Use Mongo Shell to Create a Database

Introduction

If you’re planning to use MongoDB to store data, it’s important to know how to perform operations within the Mongo shell. The Mongo shell is an interactive interface for MongoDB that allows you to both manipulate data in your collections as well as perform many administrative operations. In this article, we’ll focus on the task of creating a database. It’s interesting to note that there’s actually no explicit command to create databases in MongoDB. This is because MongoDB is a NoSQL database that’s designed to create collections and databases on the fly. We’ll walk you through the steps needed to use Mongo shell to create a database.

Prerequisites

You’ll need to make sure MongoDB is installed on your device in order to follow along with this tutorial. To check the status of MongoDB, just start a Mongo shell instance in the command-line interface or the terminal.

Start MongoDB

MongoDB has an interactive interface that allows users to perform queries and other commands in a command-line console. Use the following command in a Linux terminal to start the mongodb service:

sudo service mongod start

NOTE: To check the status of MongoDB in Linux, just use the command sudo service mongod status.

You’ll need to enter the root password to gain the permission needed to access MongoDB.

Start MongoDB on macOS

If you’re using macOS, you can install MongoDB Community Edition using Homebrew. You’ll need to install Homebrew first, then you can update the repositories if needed using the following command:

brew update && brew doctor

Then use the following commands to tap the repository for MongoDB:

brew tap mongodb/brew

Finally, you can use the command shown below to install v4.2 of MongoDB which is the latest stable version as of January 2020:

brew install mongodb-community@4.2

Once MongoDB has finished installing, use the following brew services command to start the MongoDB server on your macOS machine:

brew services start mongodb-community@4.2

Access Mongo shell

Type the following command in a terminal or command prompt to access the Mongo shell:

mongo

This will create an instance which serves to confirm that MongoDB is started up. It will then initialize the Mongo shell, which is where we’ll create our database.

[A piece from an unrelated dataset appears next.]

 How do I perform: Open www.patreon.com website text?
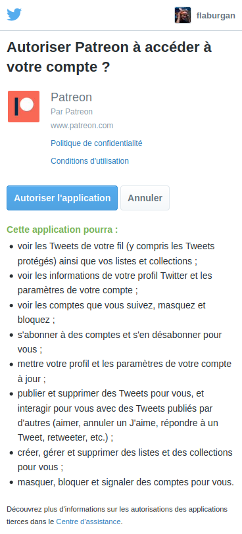coord(82,126)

Use the --host and --port options with the mongo command if you’d like to specify a domain or IP address or a port other than the default 27017 port. You can see how this works in the following example:

mongo --host 123.45.678 --port 12345

List MongoDB databases

If you need a list of your existing databases, you can use the db.adminCommand() method call as seen below:

db.adminCommand('listDatabases')

Another way to get a list of databases is to use the show dbs command or call the getMongo().getDBNames() method:

db.getMongo().getDBNames()

The Mongo Client command shown above should return something like the following:

[ "admin", "config", "local", "dbName1", "dbName2" ]

The "admin", "config" and "local" databases are built-in MongoDB system databases.

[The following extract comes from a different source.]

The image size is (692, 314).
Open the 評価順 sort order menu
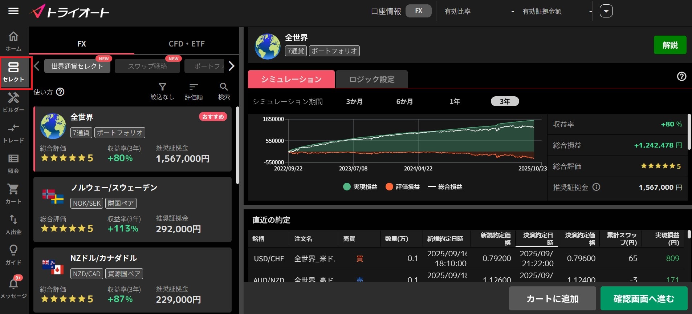[194, 91]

create database mongo shell MongoDB list databases

Use Mongo shell to create a database

Although there’s no explicit CREATE DATABASE statement available, it’s not difficult to create a database in MongoDB. You’ll need to switch into a non-existent database and just insert the data into it. You can execute the USEcommand followed by a non-existent database name.

Let’s look at an example of this tactic in action:

> use book
switched to db book

We can verify that we’re in the selected database :

> db
book

NOTE: The non-existent database is not actually created until you will insert data into the database.

If you try to show and display all your databases in MongoDB, the non-existent book database will not show up alongside with other system databases:

> show dbs
admin   0.000GB
config  0.000GB
local   0.000GB

Create a database with MongoDB insertOne()

At this point, we’re ready to use the database and insert some data:

> db.author.insert({ authorname: "Jan Tresh" })
WriteResult({ "nInserted" : 1 })

NOTE: In versions of MongoDB that are older than 3.x, you’ll need to use the insert() method. If you try to use insertOne(), you’ll get an error with the message that insertOne() is not a valid function.

Not only did the insert() method call create a database called book, but it also created a collection called author at the time of insertion.

Use mongo Shell to create a database with the MongoDB insertOne method

Use MongoDB findOne() to get the document

You can find a value that is stored in the database with a generated _id field, because MongoDB find() doesn’t require you to pass the BSON ID to its method call:

> db.author.find()
{ "_id" : ObjectId("5e0385d227b07499e9eee55e"), "authorname" : "Jan Tresh" }

NOTE: In newer versions of MongoDB you can also use the db.coll.findOne() method call to get the same results.

When you’re done, you can use the quit() command to exit out of the Mongo client. You’ll return to your root terminal or command prompt.

Conclusion

If you’re accustomed to working with SQL and relational databases, you may have been surprised to learn that there’s no CREATE DATABASE command in MongoDB. However, that’s because MongoDB is a NoSQL database and can handle all sorts of unstructured and loosely-structured data. Part of its flexibility lies in the fact that you don’t necessarily need to create databases– they’re created on the fly at the time of document insertion. In this article, we showed how it only takes a couple of simple steps in Mongo shell to create a database. With our instructions to assist you, you’ll be able to create new databases in your own MongoDB environment.